[WHAT THIS TASK INVOLVES]: A line qualifies if it holds the string "Given". Copy every qualifying line from the records.

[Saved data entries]
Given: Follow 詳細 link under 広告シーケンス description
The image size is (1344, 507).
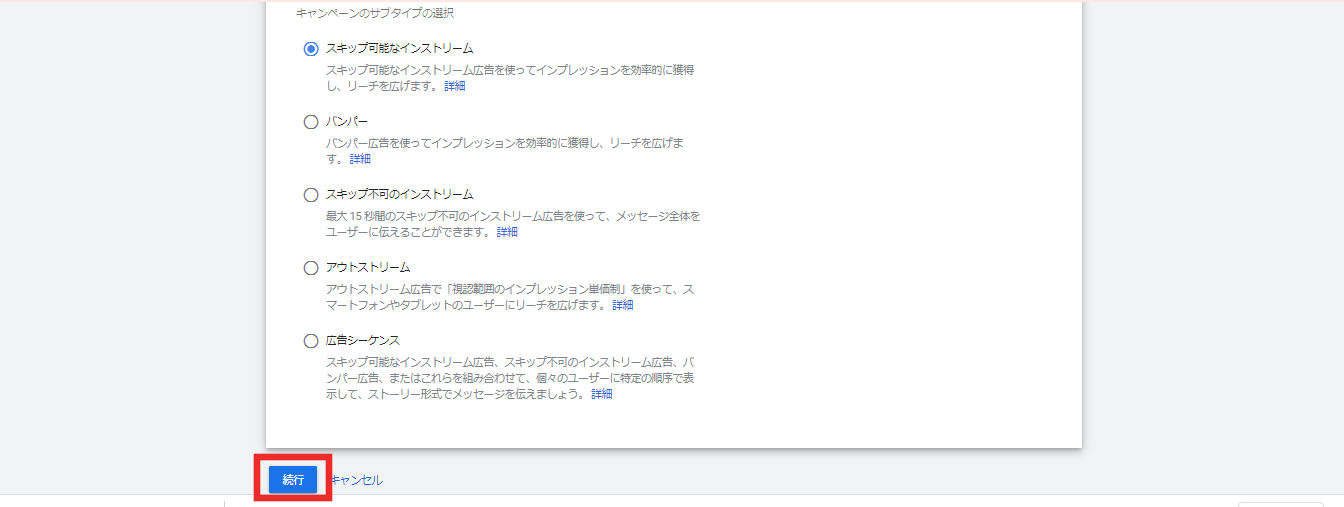Looking at the screenshot, I should point(602,394).
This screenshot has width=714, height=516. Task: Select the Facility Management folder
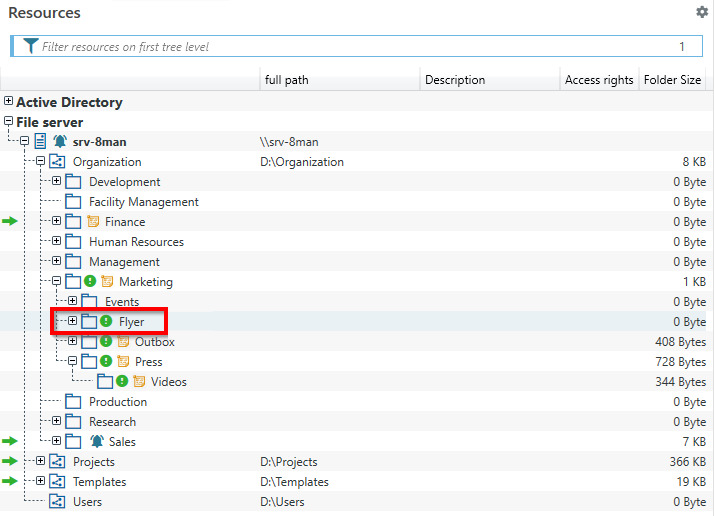click(143, 202)
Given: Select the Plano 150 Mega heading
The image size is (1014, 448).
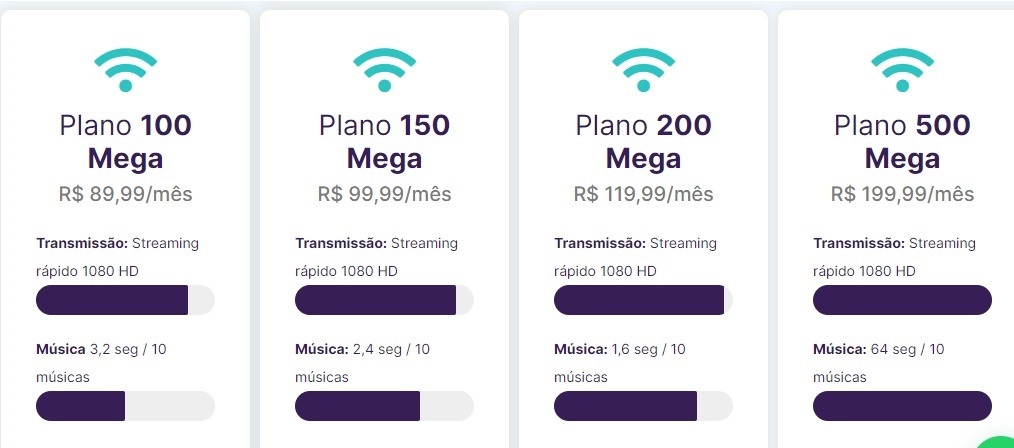Looking at the screenshot, I should point(384,142).
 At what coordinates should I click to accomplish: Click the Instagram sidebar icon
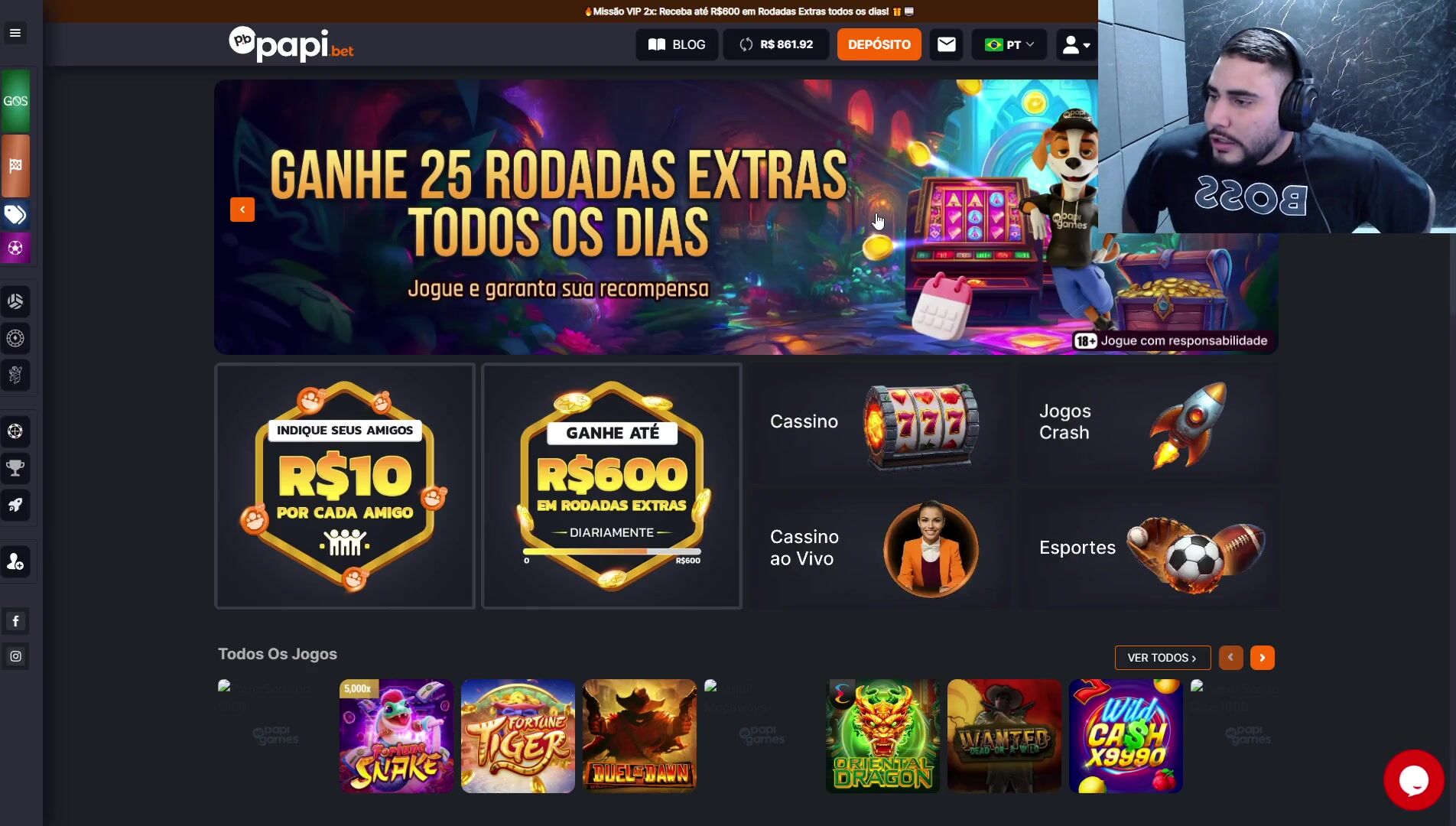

[RESPONSE]:
Given: Follow 詳細 link under 広告シーケンス description
Given: Select the Plano 150 Mega heading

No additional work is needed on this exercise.